*WHAT IS BEING ASKED:* Can you return the lines below word for word, from first to last?

Portion of a data file
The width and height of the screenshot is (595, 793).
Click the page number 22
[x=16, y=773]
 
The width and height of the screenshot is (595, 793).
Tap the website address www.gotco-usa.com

*ANSWER IN FULL:*
The width and height of the screenshot is (595, 793).
Click the page number 22
[x=16, y=773]
 
The width and height of the screenshot is (595, 793).
Tap the website address www.gotco-usa.com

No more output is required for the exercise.